Quotations in which Volk is used as synonymous with nation. The ideas of collective personality and of Nationalgeist are prominent here.

I, 23: “Der Charakter unseres Volks ist nicht mehr die dreiste Wildheit der Alten; sondern eine feinere und mässigere Freiheit; die Freiheit des Gewissens.” Herder discusses the question of freedom in the fatherland and uses “fatherland” as synonymous with Volk; Volk is nation.

I, 147: “Ein Volk das ohne Poetische Sprache grosse Dichter ... gehabt hätte ist ein Unding.” Volk is nation.

I, 261: “So sehr sich immer Voltaire, und die seines Theils sind, beklagen, dass wir ein eckles dummes Volk aus einem Winkel der Erde so sehr erheben.” Wir here refers to the German people in the eighteenth century.

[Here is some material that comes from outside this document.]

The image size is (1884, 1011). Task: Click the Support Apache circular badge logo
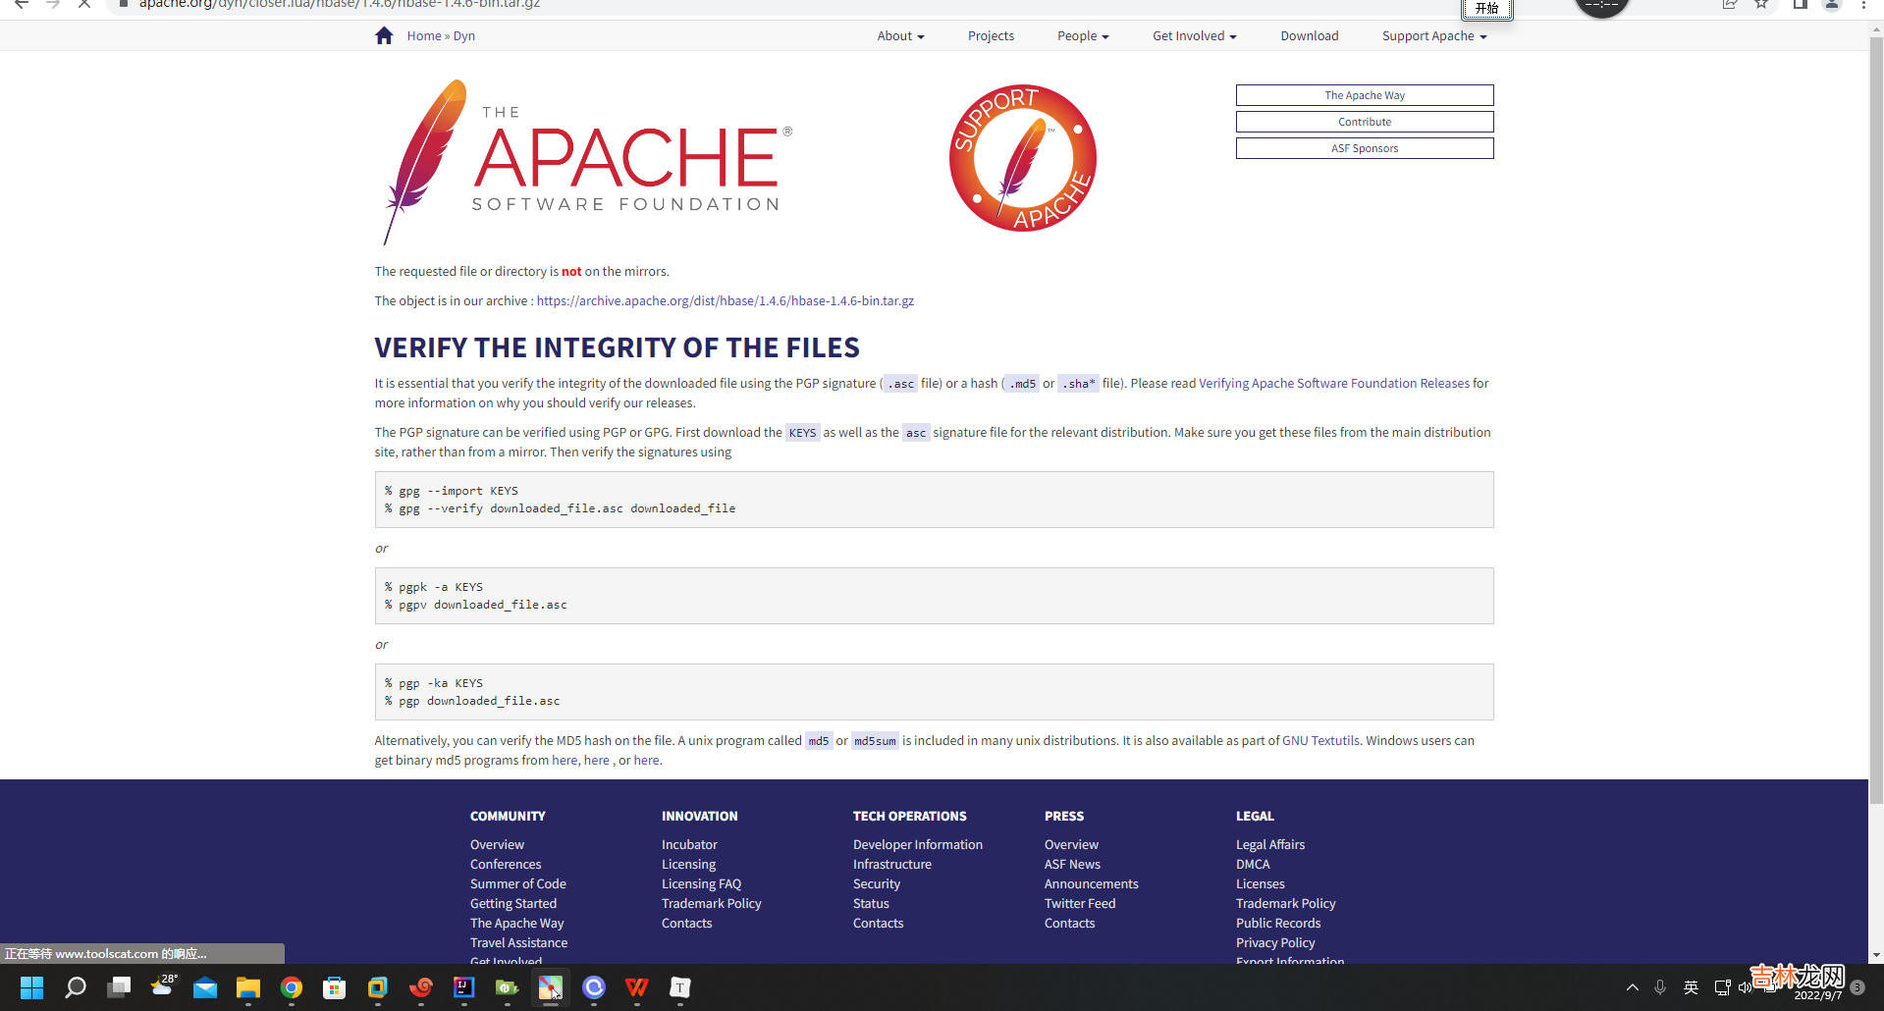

Volk, then, means a nation.

I, 262: “singen wir denn für Juden? die sich für das einzige Volk Gottes hielten? die von dem feurigsten Nationalstolz belebt wurden?” Volk, here, in the light of Nationalstolz, clearly means nation. In the same connection and with the same meaning he says: “Unser Gott ist ein Vater der Menschen nicht eines Volks.”

I, 276: “Ein Rabbi, der für sein Volk Patriotismus, Känntniss seiner Gebräuche.” Volk here refers to the Jews, hence means nation.

II, 8: “Allerdings ist auch die Sprache einer Nation ein beträchtliches Stück in der Litteratur derselben.... Man kann die Litteratur eines Volks, ohne seine Sprache nicht übersehen.” Volk is clearly a synonym with nation.

I, 13: “ein Vorrath, der freilich oft durch Raub und Beute Nachbarn bereichert, aber so wie er ist doch eigentlich der Nation zugehört, die ihn hat ... der Gedankenschatz eines ganzen Volks.” In this passage, language (Sprache) is the word Vorrath, to which reference is made. Volk is the same as nation.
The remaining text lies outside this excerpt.